## Text passage
----------------------------------------

The teacher walked into the room. She was young, maybe in her late twenties, early thirties. She was dressed in a straight skirt and fitted blouse, with a short haircut. Christine stood up as soon as she entered the room and introduced herself and us, shaking the woman’s hand.
‘Bonjour, Je suis Madame Rochat, et voici Monsieur et Madame Aubort, et les enfants.’
‘Bonjour, Je suis Madame Chatting.’ Pete and I stood up and shook her hand using the one word we knew well, ‘Bonjour.’
Christine and Madame Chatting chatted away in French. Pete and I tried to keep up smiling and nodding when we thought it was appropriate but it must have been obvious that we didn’t have a clue. A little way into the discussion we were asked by Madame Chatting, ‘Vous parlez Francais?’
The answer should have been a simple ‘no’, but we went for ‘a petit peu’, and offered ourselves up for embarrassment when we didn’t understand any of what Madame Chitigny said next. Christine valiantly came to our rescue and acted as our interpreter. Madame Chitigny would say something and then Christine would tell us in the simplest French words she could find, speaking very slowly, and then, when we still didn’t understand, Christine would say it all over again choosing different words, hopefully ones that we might know.

----------------------------------------

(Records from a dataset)
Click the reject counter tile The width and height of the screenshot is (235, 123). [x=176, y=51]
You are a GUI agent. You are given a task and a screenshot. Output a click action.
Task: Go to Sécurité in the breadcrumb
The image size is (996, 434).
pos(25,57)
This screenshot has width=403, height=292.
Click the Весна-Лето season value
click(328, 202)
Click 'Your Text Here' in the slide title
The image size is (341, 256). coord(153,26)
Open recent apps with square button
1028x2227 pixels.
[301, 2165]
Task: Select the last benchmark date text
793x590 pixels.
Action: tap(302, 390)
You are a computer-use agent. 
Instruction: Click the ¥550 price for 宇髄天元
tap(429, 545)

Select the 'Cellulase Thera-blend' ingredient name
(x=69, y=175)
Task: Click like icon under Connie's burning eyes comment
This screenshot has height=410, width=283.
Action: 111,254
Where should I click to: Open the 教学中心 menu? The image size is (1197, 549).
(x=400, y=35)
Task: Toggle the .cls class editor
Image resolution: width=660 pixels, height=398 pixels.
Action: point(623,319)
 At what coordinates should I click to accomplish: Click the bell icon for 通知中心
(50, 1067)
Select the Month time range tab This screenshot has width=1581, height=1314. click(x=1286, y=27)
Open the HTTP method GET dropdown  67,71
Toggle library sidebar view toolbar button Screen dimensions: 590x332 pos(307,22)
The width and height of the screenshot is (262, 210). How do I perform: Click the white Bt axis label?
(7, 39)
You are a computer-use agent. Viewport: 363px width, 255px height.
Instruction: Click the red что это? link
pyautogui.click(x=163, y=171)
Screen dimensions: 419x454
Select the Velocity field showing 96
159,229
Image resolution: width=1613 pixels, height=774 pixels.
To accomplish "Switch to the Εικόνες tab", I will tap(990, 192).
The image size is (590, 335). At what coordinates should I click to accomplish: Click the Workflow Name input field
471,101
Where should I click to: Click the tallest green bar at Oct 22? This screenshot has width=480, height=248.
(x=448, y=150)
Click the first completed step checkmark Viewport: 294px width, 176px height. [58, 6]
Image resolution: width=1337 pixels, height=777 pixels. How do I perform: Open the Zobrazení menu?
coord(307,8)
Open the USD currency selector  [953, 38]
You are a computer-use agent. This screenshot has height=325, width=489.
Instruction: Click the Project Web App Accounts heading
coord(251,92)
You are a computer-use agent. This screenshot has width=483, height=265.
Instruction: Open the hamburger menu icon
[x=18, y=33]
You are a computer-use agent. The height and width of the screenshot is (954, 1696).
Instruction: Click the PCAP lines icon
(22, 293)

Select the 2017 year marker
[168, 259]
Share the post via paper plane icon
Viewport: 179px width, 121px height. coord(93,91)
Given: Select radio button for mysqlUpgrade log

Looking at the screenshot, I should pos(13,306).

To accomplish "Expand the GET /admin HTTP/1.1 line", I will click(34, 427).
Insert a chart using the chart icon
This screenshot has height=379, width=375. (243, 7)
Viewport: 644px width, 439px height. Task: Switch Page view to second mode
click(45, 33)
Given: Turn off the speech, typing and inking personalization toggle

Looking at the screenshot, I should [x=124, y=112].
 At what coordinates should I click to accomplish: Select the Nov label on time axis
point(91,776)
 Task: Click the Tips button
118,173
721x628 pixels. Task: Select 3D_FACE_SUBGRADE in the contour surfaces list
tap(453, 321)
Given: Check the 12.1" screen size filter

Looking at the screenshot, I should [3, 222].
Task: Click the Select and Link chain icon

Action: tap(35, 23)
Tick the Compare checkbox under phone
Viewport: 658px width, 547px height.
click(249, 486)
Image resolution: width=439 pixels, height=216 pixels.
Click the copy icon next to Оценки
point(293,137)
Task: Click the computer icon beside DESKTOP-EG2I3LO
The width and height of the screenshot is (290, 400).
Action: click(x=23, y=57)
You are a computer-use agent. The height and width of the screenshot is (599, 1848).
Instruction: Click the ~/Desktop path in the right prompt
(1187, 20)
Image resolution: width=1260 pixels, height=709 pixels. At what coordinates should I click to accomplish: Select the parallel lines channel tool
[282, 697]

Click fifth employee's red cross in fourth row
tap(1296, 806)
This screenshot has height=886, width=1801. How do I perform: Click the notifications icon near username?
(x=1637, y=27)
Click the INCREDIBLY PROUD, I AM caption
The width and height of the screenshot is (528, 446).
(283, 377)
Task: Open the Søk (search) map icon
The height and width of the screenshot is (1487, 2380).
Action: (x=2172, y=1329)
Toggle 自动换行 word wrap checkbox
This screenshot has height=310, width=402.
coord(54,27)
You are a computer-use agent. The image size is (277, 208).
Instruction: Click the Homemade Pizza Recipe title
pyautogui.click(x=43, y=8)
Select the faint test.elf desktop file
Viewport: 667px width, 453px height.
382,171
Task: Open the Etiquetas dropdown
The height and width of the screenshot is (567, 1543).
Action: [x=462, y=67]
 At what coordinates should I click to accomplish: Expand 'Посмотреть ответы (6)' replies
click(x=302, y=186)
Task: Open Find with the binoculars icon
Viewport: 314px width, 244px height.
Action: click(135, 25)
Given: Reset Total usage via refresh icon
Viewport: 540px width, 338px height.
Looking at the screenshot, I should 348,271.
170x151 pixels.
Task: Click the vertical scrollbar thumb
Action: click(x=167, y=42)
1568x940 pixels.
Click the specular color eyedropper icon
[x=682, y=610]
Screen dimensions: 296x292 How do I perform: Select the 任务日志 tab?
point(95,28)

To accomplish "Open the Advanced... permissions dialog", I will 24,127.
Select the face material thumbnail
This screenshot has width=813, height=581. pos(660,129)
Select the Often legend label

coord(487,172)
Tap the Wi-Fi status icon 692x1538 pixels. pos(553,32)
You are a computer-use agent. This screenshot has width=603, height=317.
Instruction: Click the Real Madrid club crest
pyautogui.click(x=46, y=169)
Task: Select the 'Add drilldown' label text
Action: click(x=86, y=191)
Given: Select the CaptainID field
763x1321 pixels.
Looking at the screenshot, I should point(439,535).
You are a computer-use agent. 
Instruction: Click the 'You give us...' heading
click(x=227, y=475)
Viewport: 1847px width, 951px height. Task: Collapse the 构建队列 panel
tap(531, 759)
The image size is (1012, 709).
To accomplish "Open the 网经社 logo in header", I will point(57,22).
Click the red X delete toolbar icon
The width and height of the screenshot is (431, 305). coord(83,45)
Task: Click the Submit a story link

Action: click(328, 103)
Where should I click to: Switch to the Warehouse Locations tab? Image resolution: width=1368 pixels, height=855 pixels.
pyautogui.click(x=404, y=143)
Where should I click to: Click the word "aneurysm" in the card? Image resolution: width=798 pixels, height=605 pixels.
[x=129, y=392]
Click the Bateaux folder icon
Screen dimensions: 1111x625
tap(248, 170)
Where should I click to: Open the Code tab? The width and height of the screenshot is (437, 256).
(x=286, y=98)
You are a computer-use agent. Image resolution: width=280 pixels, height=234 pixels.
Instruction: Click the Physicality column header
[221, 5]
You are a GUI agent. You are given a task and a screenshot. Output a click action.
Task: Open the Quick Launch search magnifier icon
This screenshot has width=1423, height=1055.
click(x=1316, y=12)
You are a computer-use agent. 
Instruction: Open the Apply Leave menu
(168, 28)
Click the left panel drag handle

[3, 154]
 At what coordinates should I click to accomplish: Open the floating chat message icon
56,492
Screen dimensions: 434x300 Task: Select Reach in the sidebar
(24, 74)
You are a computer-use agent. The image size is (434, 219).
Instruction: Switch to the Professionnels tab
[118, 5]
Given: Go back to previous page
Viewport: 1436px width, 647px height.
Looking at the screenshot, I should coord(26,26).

----------------------------------------

## Stated exercise
Please pick up the passage about meeting the teacher where it stops and carry it forward.

## Answer below
This slow process went on for about fifteen minutes before Madame Chatting, as if by magic, started speaking English. Pete and I were so stunned that there was a few seconds silence before either of us thought to answer the question she was asking.
When I did answer, she looked down at the papers in front of her on the desk and filled in a form. I looked sideways at Christine who looked just as dumb founded as I had been, and raised my eye brows in a question of ‘What the hell?’ Christine smiled and suppressed a giggle, turning the palms of her hands up to the ceiling and shrugging her shoulders.
Madame Chatting spoke again in English, having to search occasionally for the right words but otherwise seemed to have flawless English.
‘You speak very good English,’ I said before I answered her next question, feeling like I needed to give her some encouragement in case she decided it wasn’t a good idea after all.
‘Oh, no,’ she said, and to my surprise blushed.
‘You do, much better than my French,’ I didn’t say which wouldn’t be hard. ‘Where did you learn?’
‘At school. We all learn at school.’ I had to bite back the words, ‘Are you serious?’ I’d done German at school for three years and could now proudly count to twenty and say Guten Tag.
The rest of the meeting was carried out in English with the occasional lapse into French, when Christine and Madame Chatting would discuss something, then Madame Chatting would switch back to English as if it was something she did everyday.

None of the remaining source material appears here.